Rat chromosome 19 transfer from SHR ameliorates hypertension, salt-sensitivity, cardiovascular and renal organ damage in salt-sensitive Dahl rats

Abstract

Unlike Dahl salt-sensitive (SS) rats, some strains of spontaneously hypertensive (SHR) rats develop only minor organ damage even when exposed to high-salt diet. In previous linkage studies, we identified quantitative trait loci on rat chromosome 19 (RNO19) linked to the SHR allele suggesting a protective effect against salt-induced hypertensive organ damage in SS. To test the relevance of this finding, we generated and characterized a consomic strain SS-19SHR in which RNO19 from SHR was introgressed into the susceptible background of SS. We compared the effects of low-salt (0.2% NaCl) and high-salt (4% NaCl) diet exposure for 8 weeks on the development of hypertension and target organ damage in male consomic and SS animals (n=14-20, each).

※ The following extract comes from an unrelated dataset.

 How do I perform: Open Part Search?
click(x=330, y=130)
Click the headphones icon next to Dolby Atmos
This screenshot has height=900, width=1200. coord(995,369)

Systolic blood pressure, relative left ventricular weight and urinary protein excretion were significantly lower in SS-19SHR compared to SS under both low-salt and high-salt diet (P < 0.05, respectively). Left ventricular atrial natriuretic peptide mRNA expression showed a more pronounced 4.5-fold increase in SS compared to SS-19 (two-fold) after high-salt (P < 0.05). In comparison to low diet, high-salt exposure induced a significant increase in vascular aortic hypertrophy index, left ventricular interstitial fibrosis (+210%) and perivascular fibrosis (+195%) in SS but not in consomic SS-19SHR (P < 0.05, respectively). These results demonstrate a strong protective effect of RNO19 from SHR on the development of hypertension, salt-sensitivity, cardiovascular and renal organ damage in SS. In particular, we demonstrate a genetic effect protecting against the development of cardiac fibrosis in salt-sensitive hypertension.